The Holy Wrath of God

March 7, 2021
The Third Sunday of Lent (Year B)
Readings for Today

Note: This is the Liturgical Year B. However, the readings for Year A may be used instead when the Scrutinies are used for those preparing to receive the Sacraments on Easter.
Readings for Year A (When Scrutinies are used)

Gospel Reflection from Year A


He made a whip out of cords and drove them all out of the temple area, with the sheep and oxen, and spilled the coins of the money-changers and overturned their tables, and to those who sold doves he said, “Take these out of here, and stop making my Father’s house a marketplace.”  John 2:15–16

Jesus made quite a scene.  He directly engaged those who were turning the Temple into a marketplace.  Those selling animals for sacrifice were doing so as a way of trying to make a profit off of the sacred practices of the Jewish faith.  They were not there to serve the will of God; rather, they were there to serve themselves.  And this brought forth the holy wrath of our Lord.
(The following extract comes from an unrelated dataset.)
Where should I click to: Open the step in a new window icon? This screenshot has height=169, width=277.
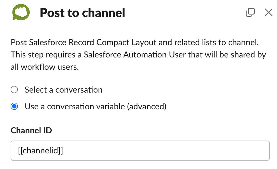pos(250,12)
It’s important to point out that Jesus’ wrath was not the result of Him losing His temper.  It was not the result of His out-of-control emotions pouring forth in extreme anger.  No, Jesus was fully in control of Himself and exercised His wrath as a result of a powerful passion of love.  In this case, His perfect love was manifested through the passion of anger.

Anger is normally understood as a sin, and it is sinful when it’s the result of one losing control.  But it’s important to note that the passion of anger, in and of itself, is not sinful.  A passion is a powerful drive which manifests itself in various ways.  The key question to ask is “What is driving that passion?”

In Jesus’ case, it was hatred for sin and love for the sinner that drove Him to this holy wrath.  By turning over the tables and driving people out of the Temple with a whip, Jesus made it clear that He loved His Father, whose house they were in, and He loved the people enough to passionately rebuke the sin that they were committing.  The ultimate goal of His action was their conversion.

Jesus hates the sin in your life with the same perfect passion.  At times, we need a holy rebuke to set us on the correct path.  Do not be afraid to let the Lord offer this form of rebuke to you this Lent.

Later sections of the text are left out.